### To do
The copy should run from the line containing "Instruction: Click the" through the last line of the entries below, exactly as written, with pictures omitted.

━━━━━ Supplied data

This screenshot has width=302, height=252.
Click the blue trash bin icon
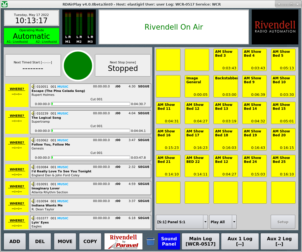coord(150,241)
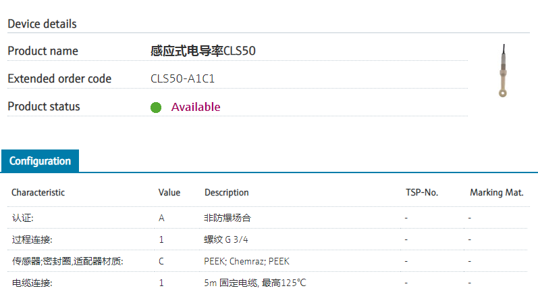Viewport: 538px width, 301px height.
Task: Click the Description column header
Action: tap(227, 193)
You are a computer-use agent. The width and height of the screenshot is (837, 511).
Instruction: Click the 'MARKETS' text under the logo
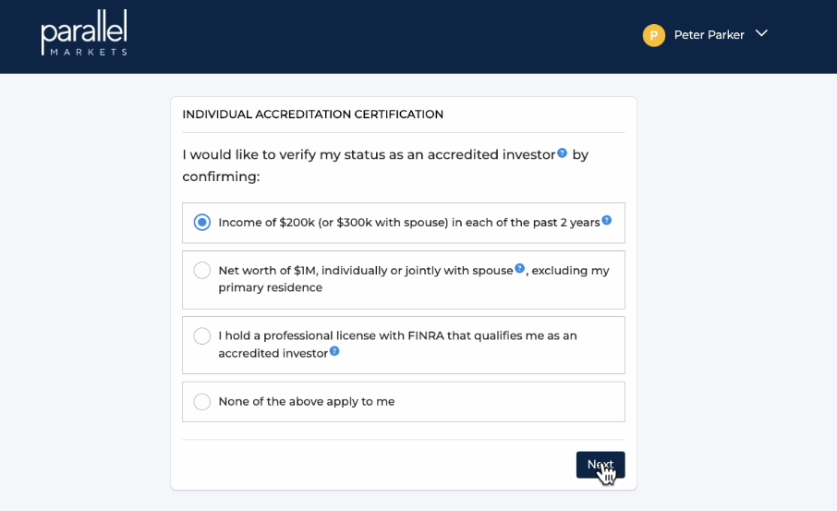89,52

━━━━━━━━━━

### Exercise answer
Instruction: Click the 'MARKETS' text under the logo
89,52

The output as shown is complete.